Geesthacht : Anhänger mit Atom-Müll umgekippt - keine Radioaktivität gemessen

Drei Fässer seien geringfügig beschädigt worden, so das Energiewendeministerium. Niemand sei gefährdet gewesen.

shz.de von
28. Juli 2016, 21:05 Uhr

Geesthacht | Unfall im Forschungsreaktor Geesthacht: Beim Transport von teilweise schwachradioaktivem Abfall ist Donnerstagnachmittag der Anhänger eines Gabelstaplers umgekippt. Dabei sind drei Fässer geringfügig beschädigt worden. Das teilte das Kieler Energiewendeministerium mit.

Die Atomaufsicht prüfe den Fall.
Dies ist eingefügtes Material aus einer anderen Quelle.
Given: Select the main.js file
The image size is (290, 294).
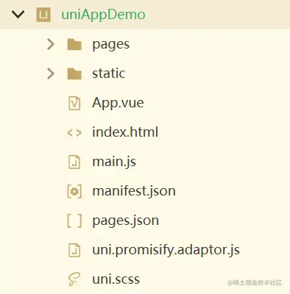Looking at the screenshot, I should (114, 162).
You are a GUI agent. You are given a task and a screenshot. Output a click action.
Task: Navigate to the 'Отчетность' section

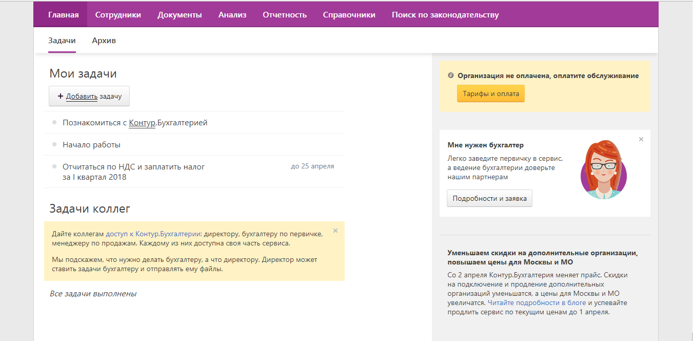click(x=285, y=15)
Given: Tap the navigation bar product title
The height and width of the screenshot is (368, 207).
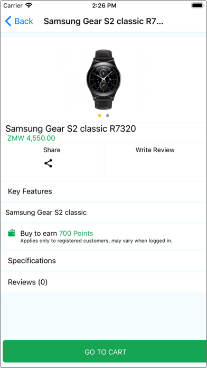Looking at the screenshot, I should [104, 21].
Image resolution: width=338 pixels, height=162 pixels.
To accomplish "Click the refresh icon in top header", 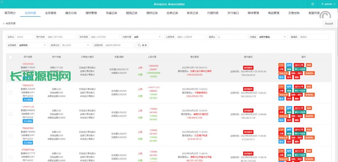I will (x=313, y=4).
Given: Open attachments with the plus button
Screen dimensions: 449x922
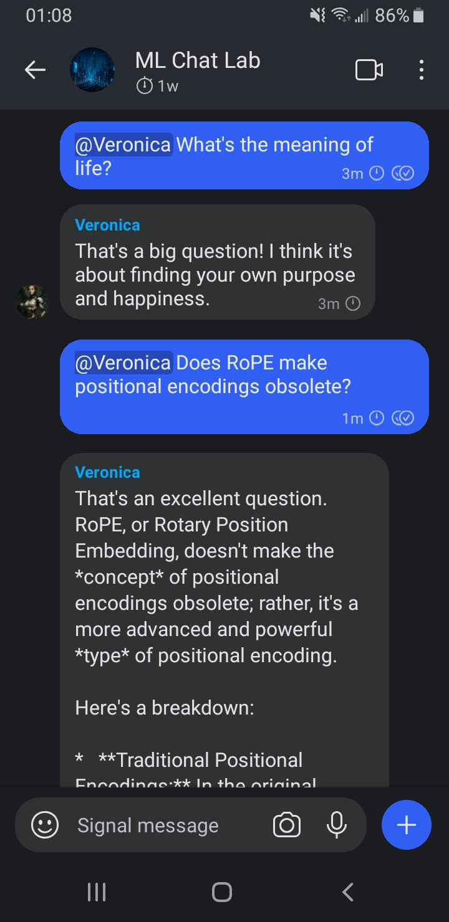Looking at the screenshot, I should [x=406, y=825].
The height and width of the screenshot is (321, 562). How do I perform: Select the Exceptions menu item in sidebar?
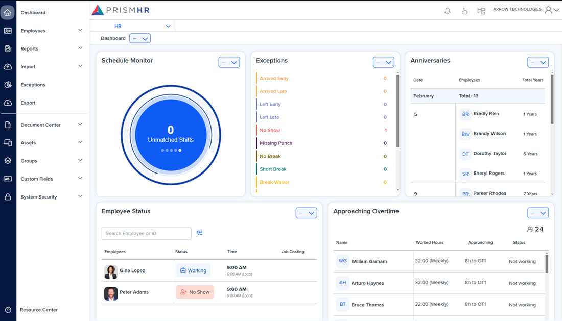pyautogui.click(x=34, y=85)

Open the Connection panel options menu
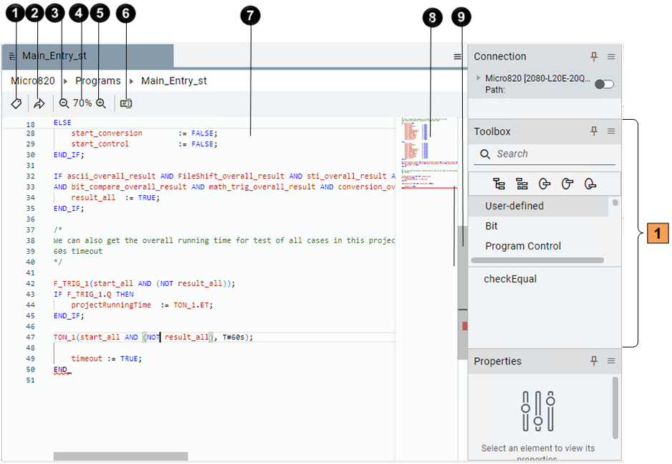click(611, 57)
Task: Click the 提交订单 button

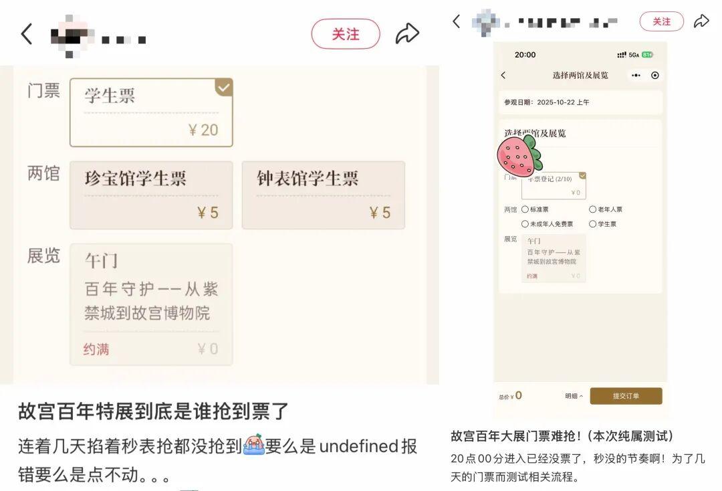Action: (x=626, y=396)
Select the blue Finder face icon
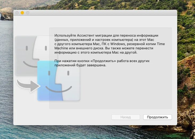This screenshot has height=139, width=195. 58,81
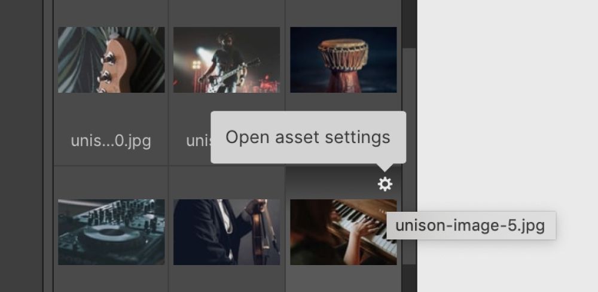Click the scrollbar track below the thumb
Image resolution: width=598 pixels, height=292 pixels.
(x=409, y=278)
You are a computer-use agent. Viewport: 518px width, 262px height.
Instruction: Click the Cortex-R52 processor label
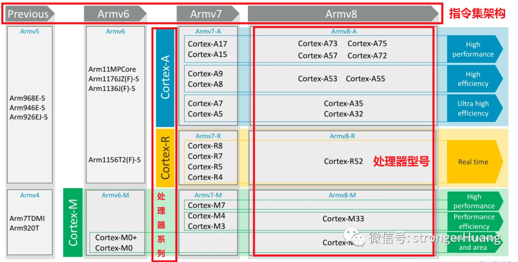pyautogui.click(x=343, y=161)
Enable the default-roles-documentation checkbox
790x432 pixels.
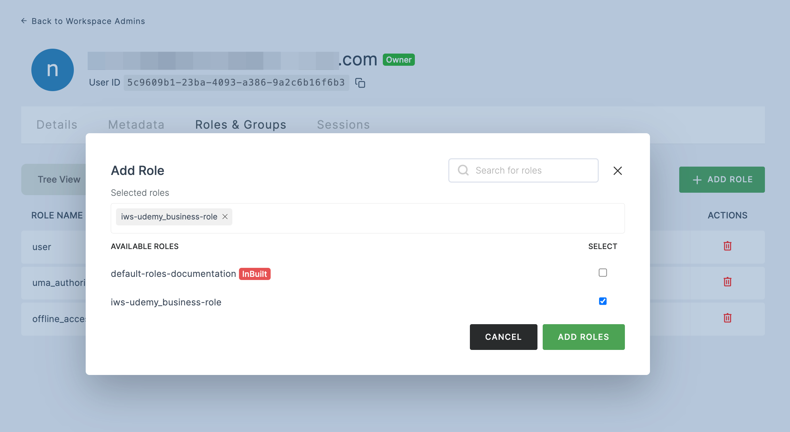click(603, 272)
Bei einem Fass, bei dem zwei Deckelschrauben nicht vollständig angezogen waren, habe sich der Deckel verzogen. „Dabei ist eine etwa faustgroße Menge Bleigranulat ausgetreten, bei dem keine Radioaktivität festzustellen war“, so das Ministerium. „Die anderen Fässer blieben dicht.“ Ein Mitarbeiter der mit dem Transport betrauten Fremdfirma habe sich am Wagen eine ambulant behandelte Platzwunde am Kopf zugezogen.

Die Fässer stammten aus dem Gebäude der Sammelstelle für schwachradioaktiven Abfall und sollten einer Inspektion unterzogen werden. Personal oder Bevölkerung und seien nicht gefährdet gewesen.